One of Ralph Waldo Emerson’s great charms is that he is, to put it mildly, an aphoristic writer, accumulating lines that practically beg to be ripped out of context and proclaimed as great insights. Since leaving academia — where I researched Transcendentalism, the literary movement of which Emerson was a key part — I’ve worked for several small software companies and startups where he’s bandied about with gusto.

Emerson’s take on consistency is perhaps the industry’s go-to Transcendentalist sentiment. Invoked in the move-fast-and-break-things vein of startup culture, it’s used to justify our inattention to consistency of language and design as we iterate furiously on products.

At Evernote, for example, our approach in the past has been to let each platform go its own way because, as we say to one another, “consistency is the hobgoblin of little minds.” The idea, which has become part of our organizational culture, is that being bogged down with a concern for consistency might hamper innovation in Evernote for Android or iOS or Mac or web or Windows.

The devil in all the details: final tweaks to the notebook sharing flow on different devices.

The hobgoblin method, as I think of this approach, happens when an organization is so concerned with the imagined trouble of working towards consistency that they dismiss it altogether. One particular day, in discussions of a small but universal change to a user interface, three different people considered the obstacles around pulling it off on multiple platforms and then noted to me, “Well, consistency is the hobgoblin of little minds. Maybe we don’t need to do it everywhere.”

If you have an eye for consistency yourself, you may have noticed that my colleagues take liberty with Emerson’s line, leaving out the “foolish.” And that’s not all we leave out. For a writer who’s seemingly so quotable, Emerson is an elliptical thinker, with ideas that gradually build on one another, and it’s worth looking at a longer version of the hobgoblin passage:

A foolish consistency is the hobgoblin of little minds, adored by little statesmen and philosophers and divines. With consistency a great soul has simply nothing to do. He may as well concern himself with his shadow on the wall. Speak what you think now in hard words, and to-morrow speak what to-morrow thinks in hard words again, though it contradict everything you said to-day.

When Emerson published “Self-Reliance” in his 1841 Essays, he was speaking not on behalf of funded startups, clearly, but as part of a movement that prided itself on cultivating the individual. The Transcendentalists believed that the contemplative individual tapped into a source of intuition that transcended what they could learn from the world around them. To be self-reliant was to be deeply connected to your own intuition, to act confidently as your own moral and social authority.

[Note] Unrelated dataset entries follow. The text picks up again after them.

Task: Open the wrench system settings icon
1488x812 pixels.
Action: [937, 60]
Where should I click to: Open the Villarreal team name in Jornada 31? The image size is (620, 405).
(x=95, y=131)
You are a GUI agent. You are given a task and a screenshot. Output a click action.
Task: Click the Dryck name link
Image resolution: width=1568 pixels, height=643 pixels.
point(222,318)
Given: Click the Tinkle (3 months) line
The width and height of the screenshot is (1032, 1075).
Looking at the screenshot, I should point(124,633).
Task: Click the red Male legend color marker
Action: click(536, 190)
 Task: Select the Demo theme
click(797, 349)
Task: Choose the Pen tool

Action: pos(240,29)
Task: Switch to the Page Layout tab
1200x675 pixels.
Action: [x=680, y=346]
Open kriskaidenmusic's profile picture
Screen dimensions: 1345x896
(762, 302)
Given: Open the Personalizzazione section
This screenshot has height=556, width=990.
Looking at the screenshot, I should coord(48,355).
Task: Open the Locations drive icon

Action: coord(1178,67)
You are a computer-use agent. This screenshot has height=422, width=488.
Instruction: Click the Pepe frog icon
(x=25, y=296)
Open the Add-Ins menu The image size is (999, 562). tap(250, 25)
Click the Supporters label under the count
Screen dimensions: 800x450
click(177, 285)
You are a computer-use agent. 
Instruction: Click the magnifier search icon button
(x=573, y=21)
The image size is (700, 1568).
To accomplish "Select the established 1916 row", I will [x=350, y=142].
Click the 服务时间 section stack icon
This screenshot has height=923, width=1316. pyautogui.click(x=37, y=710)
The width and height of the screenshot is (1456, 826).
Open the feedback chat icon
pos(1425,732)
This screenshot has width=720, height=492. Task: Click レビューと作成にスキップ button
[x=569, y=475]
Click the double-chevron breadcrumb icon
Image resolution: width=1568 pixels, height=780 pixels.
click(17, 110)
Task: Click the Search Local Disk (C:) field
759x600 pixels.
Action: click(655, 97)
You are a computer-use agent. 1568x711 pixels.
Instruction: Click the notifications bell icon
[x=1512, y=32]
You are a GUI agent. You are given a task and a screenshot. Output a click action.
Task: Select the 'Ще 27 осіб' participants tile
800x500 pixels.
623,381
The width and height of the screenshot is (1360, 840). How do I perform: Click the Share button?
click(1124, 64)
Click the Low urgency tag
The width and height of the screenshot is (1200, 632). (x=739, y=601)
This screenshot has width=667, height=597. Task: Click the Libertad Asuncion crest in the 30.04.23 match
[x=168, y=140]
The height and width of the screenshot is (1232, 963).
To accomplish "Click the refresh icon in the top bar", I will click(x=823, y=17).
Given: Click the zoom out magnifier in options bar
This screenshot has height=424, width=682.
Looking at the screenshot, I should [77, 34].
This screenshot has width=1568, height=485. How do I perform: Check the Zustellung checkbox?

“A foolish consistency” then, is consistency for the sake of social conventions or for the sake of consistency itself. It’s an unstudied adherence to what you say “to-day” that discounts the revelation you may have “to-morrow.” In other words, to Emerson, “little statesmen and philosophers and divines” are not brave or critical enough to change their “little minds.”

Emerson’s individualism — which superficially reads as think big and think for yourself — appeals to the tech industry. More than any other facet of contemporary American culture, Silicon Valley encapsulates the ambitions of Transcendental idealism. Yet to apply the hobgoblin sentiment as a product design ethos is missing the mark.

Yes, we want to iterate quickly, particularly early on, to think big and not get bogged down in superfluous details. But we also want to be critical as we iterate: to design products thoughtfully and not build them on shaky foundations.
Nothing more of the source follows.